Copy the material word for word, starting at the line containing "You are a GUI" and ending at the line containing "Expand the アプリケーション submenu", with both of those lines included.

— start Information provided —

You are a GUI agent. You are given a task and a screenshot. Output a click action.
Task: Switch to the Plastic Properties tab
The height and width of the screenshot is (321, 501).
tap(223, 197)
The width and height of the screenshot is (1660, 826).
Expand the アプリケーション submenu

— end Information provided —
— start Information provided —

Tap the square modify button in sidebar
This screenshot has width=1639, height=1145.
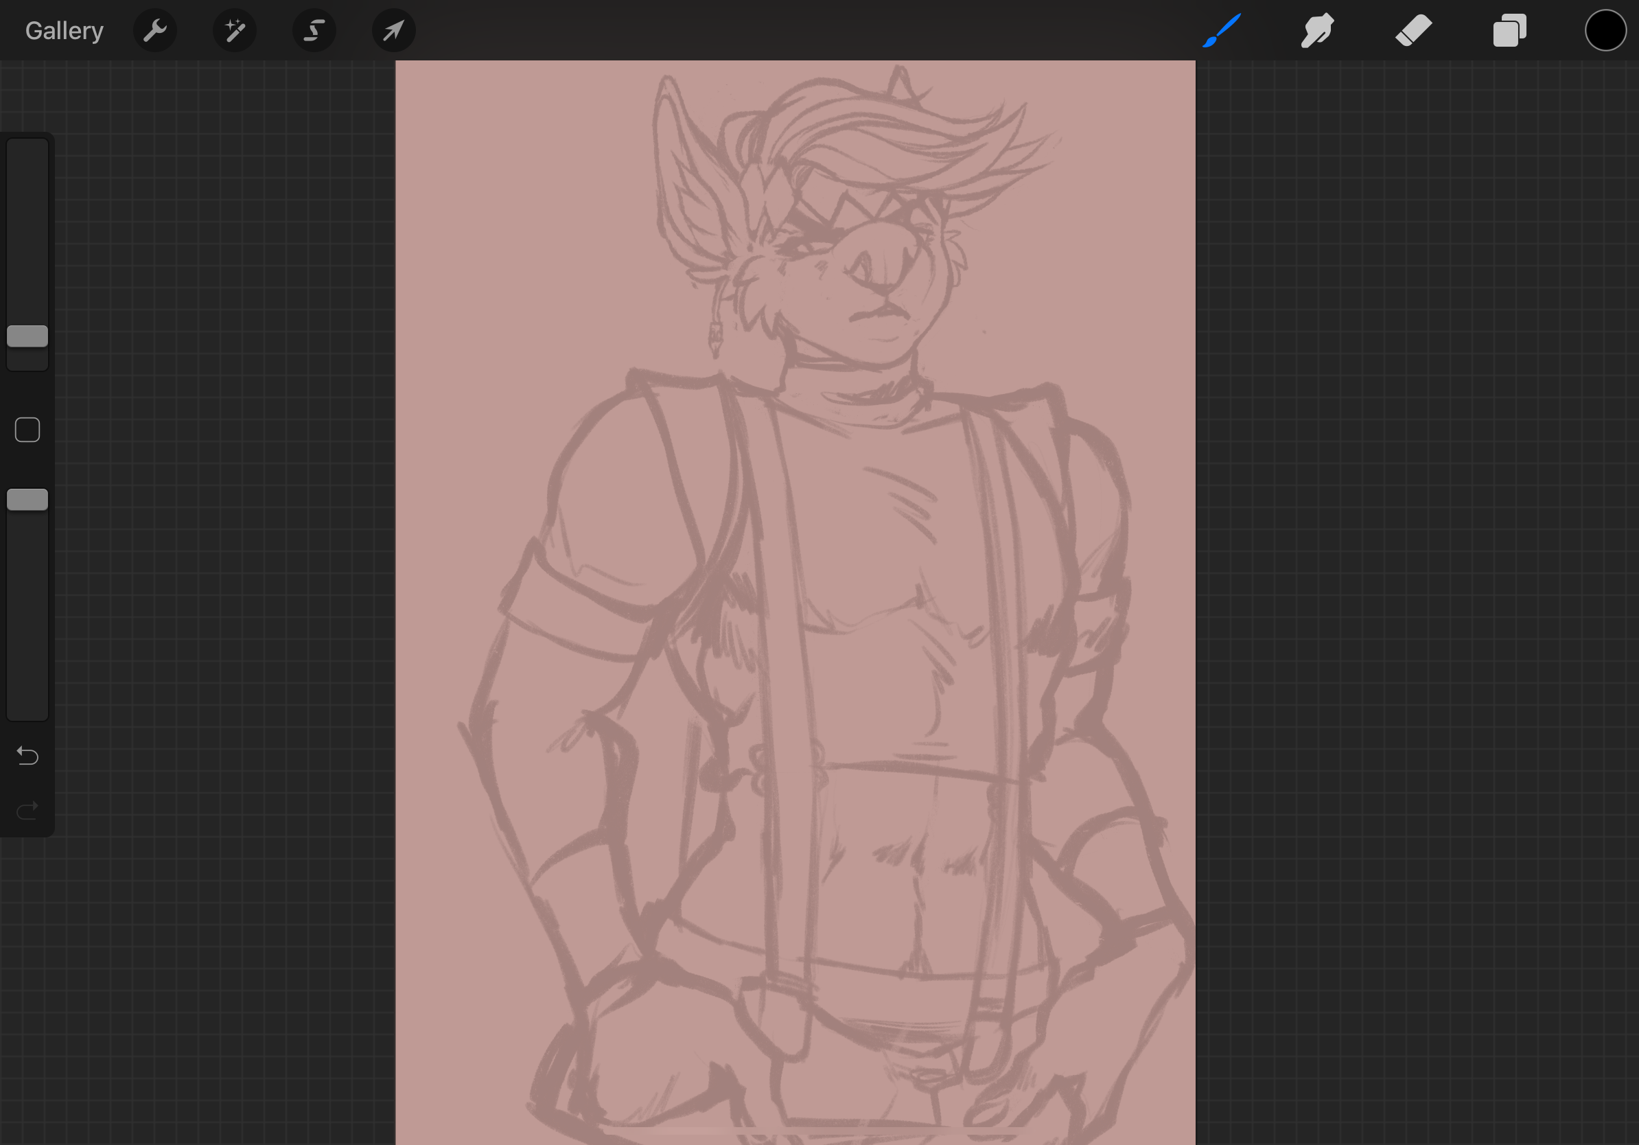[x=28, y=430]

— end Information provided —
— start Information provided —

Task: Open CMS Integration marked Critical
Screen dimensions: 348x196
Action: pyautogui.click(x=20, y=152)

— end Information provided —

> [Output of the exercise]:
You are a GUI agent. You are given a task and a screenshot. Output a click action.
Task: Switch to the Plastic Properties tab
The height and width of the screenshot is (321, 501).
tap(223, 197)
The width and height of the screenshot is (1660, 826).
Expand the アプリケーション submenu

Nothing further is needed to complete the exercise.